セントラル・ステーションの安堵霊タラコフスキーのレビュー・感想・評価

セントラル・ステーション(1998年製作の映画)
4.9
アカデミー賞を逃した作品には、最有力視されていながらも何故か受賞に至らなかったという映画があるものだが、この作品もそんな力作の一つ。

代筆業の女と母を亡くした少年の父親探しの旅を描いたこのロードムービー、女と少年が旅を通じて仲を深め合う様子に感動したり代筆業を有効活用した展開に感心したり(識字率のあまり高くないブラジルならではというのもまた良い)、とにかく非常に優れた出来の作品となっており、ベルリンで金熊賞と女優賞の二冠を達成したのも当然と思える卓越っぷりだった。

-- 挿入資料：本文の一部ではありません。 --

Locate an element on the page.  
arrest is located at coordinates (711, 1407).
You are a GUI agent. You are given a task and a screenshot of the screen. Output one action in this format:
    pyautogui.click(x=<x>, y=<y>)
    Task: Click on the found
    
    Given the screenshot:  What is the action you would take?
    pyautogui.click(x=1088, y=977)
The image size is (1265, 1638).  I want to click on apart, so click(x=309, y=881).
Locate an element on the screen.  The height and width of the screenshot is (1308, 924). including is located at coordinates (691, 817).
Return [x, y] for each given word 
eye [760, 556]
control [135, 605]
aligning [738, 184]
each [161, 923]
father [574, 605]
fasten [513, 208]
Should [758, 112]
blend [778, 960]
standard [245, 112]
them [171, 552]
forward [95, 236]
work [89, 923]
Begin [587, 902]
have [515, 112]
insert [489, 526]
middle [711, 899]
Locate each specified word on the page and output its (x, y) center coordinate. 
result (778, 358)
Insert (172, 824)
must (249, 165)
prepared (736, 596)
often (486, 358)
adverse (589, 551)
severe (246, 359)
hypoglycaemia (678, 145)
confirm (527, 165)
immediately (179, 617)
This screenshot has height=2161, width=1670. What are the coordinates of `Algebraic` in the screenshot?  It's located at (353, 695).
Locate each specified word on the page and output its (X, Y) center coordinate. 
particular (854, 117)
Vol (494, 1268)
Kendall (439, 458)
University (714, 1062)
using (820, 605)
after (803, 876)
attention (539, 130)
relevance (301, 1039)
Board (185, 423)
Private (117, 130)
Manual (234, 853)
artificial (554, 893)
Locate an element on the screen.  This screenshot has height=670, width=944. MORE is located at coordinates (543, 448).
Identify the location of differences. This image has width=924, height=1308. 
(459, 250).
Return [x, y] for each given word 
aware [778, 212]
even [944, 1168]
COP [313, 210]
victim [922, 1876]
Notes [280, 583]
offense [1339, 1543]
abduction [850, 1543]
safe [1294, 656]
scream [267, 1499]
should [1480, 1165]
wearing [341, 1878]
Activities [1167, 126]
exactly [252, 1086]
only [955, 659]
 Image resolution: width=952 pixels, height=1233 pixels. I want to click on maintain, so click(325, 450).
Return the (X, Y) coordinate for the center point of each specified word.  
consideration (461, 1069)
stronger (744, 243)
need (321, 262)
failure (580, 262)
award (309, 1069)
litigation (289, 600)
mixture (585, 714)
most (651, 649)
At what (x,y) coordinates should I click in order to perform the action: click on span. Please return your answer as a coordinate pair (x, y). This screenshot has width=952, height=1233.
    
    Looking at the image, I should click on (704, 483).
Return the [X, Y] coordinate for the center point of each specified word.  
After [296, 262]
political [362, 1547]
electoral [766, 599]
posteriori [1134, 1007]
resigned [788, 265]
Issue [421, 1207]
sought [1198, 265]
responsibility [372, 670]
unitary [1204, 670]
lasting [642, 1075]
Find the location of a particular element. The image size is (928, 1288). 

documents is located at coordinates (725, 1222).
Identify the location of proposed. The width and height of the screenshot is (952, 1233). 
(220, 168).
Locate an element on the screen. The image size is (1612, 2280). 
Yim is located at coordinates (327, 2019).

ネルソン・ペレイラ・ドス・サントスらから続くシネマノーヴォの流れを継承するかのような画面作りの数々も好印象で、作劇の良さだけでなく映像面においても南米ブラジルらしい乾きと暑さを感じさせる素晴らしさもあったので、その分も加わり尋常でない感動を覚えてならなかった。

映像の好みというか性癖を完璧に突いてくるタルコフスキー作品のような芸術映画も勿論良いが、そういう性癖を超えて純粋な作品の質で心に迫ってくる映画というのもまた良いものだ。

しかしこの作品でベルリンを受賞しただけでなくアカデミー賞候補者にもなった主演のフェルナンダ・モンテネグロ、当時68歳とそこそこ高齢だったのに25年経っても存命っていうのは結構驚き。